··· Record excerpts ···
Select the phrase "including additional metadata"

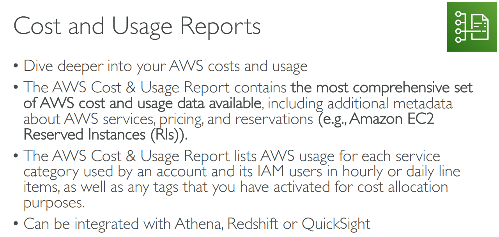pyautogui.click(x=360, y=103)
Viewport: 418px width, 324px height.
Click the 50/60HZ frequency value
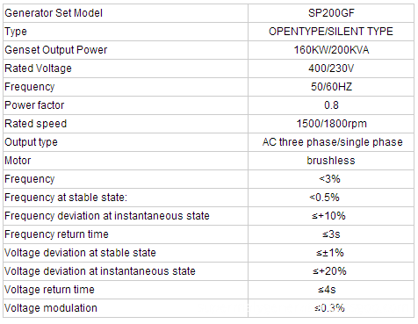pyautogui.click(x=331, y=87)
···
#### Set exercise:
Please lay out each line of the listing above as a Markdown table with the columns "No." and "Listing line". Number the rows, skip blank lines, and leave the pictures out.

#### Written answer:
| No. | Listing line |
|---|---|
| 1 | Select the phrase "including additional metadata" |
| 2 | pyautogui.click(x=360, y=103) |
| 3 | Viewport: 418px width, 324px height. |
| 4 | Click the 50/60HZ frequency value |
| 5 | pyautogui.click(x=331, y=87) |